Abstract

Loss of heterozygosity (LOH) and copy number alteration (CNA) feature prominently in the somatic genomic landscape of tumours. As such, karyotypic aberrations in cancer genomes have been studied extensively to discover novel oncogenes and tumour suppressor genes. Advances in sequencing technology have enabled the cost-effective detection of tumour genome and transcriptome mutation events at single base pair resolution; however, computational methods for predicting segmental regions of LOH in this context are not yet fully explored. Consequently, whole transcriptome, nucleotide-level resolution analysis of mono-allelic expression patterns associated with LOH has not yet been undertaken in cancer. We developed a novel approach for inference of LOH from paired tumour/normal sequence data and applied it to a cohort of 23 triple negative breast cancer (TNBC) genomes. Following extensive benchmarking experiments, we describe the nucleotide-resolution landscape of LOH in TNBC and assess the consequent effect of LOH on the transcriptomes of these tumours using RNA-seq derived measurements of allele-specific expression.

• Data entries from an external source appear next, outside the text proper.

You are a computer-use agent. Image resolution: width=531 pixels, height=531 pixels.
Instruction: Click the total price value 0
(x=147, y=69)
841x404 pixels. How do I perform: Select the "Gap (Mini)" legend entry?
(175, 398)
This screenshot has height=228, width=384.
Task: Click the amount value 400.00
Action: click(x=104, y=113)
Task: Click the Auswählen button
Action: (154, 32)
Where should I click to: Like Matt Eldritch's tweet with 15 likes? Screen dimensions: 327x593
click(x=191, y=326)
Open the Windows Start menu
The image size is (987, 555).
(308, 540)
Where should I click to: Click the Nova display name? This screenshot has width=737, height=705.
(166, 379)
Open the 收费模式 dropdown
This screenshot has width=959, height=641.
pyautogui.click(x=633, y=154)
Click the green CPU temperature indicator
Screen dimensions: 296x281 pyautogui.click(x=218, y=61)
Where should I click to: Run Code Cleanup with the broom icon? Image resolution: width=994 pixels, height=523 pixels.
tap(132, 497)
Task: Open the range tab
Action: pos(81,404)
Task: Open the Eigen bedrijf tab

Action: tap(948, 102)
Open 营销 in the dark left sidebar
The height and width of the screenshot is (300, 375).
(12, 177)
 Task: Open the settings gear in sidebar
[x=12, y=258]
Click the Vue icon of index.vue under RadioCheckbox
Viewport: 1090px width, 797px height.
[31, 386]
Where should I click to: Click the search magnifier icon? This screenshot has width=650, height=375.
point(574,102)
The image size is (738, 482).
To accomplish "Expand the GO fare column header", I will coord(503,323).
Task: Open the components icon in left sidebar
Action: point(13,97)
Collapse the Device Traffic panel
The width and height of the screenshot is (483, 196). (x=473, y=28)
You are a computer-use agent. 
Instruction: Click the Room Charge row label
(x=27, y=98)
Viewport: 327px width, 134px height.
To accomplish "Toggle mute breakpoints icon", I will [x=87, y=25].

We show that the majority of mono-allelic expression in the transcriptomes of triple negative breast cancer can be explained by genomic regions of LOH, and establish a upper bound for mono-allelic expression that may be explained by other tumour-specific modifications such as epigenetics or mutations. Mono-allelically expressed genes associated with LOH reveals that cell-cycle, homologous recombination and actin-cytoskeletal functions are putatively disrupted by LOH in TNBC. Finally, we show how inference of LOH can be used to interpret allele frequencies of somatic mutations and postulate on temporal ordering of mutations in the evolutionary history of these tumours. Together, this contribution provides robust methodology and data to support the inclusion of LOH in the comprehensive characterization and interpretation of cancer genomes from sequencing data.